Dataset extract
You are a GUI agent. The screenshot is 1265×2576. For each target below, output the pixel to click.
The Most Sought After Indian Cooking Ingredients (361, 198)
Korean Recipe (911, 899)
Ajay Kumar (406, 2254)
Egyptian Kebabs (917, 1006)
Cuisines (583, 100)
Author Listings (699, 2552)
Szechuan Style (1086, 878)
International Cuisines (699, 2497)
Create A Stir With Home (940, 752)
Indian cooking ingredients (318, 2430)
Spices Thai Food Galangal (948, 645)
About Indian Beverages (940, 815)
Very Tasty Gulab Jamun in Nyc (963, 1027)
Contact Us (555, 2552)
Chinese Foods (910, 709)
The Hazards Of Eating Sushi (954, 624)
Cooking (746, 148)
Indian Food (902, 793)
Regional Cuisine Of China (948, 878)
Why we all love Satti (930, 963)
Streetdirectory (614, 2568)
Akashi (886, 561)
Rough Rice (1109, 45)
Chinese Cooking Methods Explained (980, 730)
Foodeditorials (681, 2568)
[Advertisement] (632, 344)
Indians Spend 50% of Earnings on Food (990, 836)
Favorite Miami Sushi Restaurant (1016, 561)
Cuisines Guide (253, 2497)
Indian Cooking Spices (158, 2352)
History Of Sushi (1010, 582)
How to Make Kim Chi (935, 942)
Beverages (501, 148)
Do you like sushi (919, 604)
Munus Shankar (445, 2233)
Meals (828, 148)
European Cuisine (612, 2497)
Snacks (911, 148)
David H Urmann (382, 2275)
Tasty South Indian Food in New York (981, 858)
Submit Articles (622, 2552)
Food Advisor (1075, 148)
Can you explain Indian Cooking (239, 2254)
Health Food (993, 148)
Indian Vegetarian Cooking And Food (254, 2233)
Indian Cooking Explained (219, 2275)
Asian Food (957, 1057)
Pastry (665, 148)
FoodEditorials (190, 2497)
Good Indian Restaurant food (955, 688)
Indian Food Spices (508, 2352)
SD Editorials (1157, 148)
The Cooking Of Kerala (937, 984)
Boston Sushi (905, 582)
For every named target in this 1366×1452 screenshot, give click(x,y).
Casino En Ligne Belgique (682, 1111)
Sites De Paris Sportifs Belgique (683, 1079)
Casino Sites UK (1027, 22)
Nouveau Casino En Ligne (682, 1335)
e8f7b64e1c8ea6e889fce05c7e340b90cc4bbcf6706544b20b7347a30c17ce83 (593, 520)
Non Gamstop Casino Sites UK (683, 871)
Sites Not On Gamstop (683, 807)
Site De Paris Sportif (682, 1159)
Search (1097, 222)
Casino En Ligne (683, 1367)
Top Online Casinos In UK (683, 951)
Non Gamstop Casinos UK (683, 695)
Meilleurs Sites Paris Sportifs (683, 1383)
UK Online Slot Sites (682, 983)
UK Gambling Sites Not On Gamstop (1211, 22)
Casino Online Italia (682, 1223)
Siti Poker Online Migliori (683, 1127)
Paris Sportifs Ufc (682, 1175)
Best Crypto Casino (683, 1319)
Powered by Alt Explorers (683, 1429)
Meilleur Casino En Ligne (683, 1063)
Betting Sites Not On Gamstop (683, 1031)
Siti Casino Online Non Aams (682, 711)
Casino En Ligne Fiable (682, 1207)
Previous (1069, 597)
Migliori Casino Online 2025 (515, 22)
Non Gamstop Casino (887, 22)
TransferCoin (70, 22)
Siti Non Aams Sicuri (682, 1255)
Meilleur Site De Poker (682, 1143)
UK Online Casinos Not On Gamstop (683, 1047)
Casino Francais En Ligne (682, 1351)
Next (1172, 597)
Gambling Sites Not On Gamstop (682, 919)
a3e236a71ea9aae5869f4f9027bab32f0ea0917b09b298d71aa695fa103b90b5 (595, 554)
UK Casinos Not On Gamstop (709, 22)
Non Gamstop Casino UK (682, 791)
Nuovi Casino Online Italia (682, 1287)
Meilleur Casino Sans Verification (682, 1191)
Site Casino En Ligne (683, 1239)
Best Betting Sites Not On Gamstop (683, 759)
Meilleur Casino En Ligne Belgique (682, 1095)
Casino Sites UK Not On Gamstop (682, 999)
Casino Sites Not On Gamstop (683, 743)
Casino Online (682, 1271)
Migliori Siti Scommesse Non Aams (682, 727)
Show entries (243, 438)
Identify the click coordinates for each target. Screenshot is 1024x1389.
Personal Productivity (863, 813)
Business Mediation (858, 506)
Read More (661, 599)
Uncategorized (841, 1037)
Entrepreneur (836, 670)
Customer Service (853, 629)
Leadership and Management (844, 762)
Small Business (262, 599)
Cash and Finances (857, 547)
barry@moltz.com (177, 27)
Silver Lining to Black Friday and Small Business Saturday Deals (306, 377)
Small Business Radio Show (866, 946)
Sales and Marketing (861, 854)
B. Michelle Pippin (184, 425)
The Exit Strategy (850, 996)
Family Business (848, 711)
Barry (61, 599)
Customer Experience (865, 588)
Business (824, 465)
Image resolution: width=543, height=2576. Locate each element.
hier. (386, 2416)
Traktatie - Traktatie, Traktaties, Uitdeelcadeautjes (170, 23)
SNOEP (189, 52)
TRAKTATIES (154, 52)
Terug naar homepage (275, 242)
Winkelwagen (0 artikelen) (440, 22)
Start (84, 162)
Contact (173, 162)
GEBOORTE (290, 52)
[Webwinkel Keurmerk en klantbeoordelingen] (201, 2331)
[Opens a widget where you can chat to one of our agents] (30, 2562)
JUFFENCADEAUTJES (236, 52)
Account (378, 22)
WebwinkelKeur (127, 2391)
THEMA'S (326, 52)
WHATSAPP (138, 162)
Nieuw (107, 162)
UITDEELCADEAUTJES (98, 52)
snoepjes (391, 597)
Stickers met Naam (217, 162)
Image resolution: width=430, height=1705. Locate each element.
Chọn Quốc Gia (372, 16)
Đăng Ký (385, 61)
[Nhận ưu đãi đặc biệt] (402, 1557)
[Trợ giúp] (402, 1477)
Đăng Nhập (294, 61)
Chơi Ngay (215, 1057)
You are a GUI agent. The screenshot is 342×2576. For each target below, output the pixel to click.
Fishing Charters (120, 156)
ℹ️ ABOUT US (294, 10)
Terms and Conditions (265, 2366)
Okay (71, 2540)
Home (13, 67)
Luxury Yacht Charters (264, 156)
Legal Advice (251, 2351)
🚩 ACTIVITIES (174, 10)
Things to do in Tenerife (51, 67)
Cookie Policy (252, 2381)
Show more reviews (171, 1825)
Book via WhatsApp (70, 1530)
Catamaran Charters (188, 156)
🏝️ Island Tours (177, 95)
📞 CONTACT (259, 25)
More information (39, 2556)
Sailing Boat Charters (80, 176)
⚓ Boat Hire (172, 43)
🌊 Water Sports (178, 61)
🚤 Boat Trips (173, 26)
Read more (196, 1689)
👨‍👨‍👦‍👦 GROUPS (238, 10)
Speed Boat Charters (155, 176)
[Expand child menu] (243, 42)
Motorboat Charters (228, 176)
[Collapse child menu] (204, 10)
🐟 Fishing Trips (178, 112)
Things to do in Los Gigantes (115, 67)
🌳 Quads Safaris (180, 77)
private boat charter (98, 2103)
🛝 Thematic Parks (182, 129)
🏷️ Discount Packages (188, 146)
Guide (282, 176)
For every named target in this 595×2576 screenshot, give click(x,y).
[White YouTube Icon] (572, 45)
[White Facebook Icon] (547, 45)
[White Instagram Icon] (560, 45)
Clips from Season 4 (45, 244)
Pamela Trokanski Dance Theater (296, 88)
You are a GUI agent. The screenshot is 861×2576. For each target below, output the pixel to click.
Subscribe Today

Work instruction
Among the entries, copy every line containing the word "menu".

Exercise result
[Expand child menu] (243, 42)
[Collapse child menu] (204, 10)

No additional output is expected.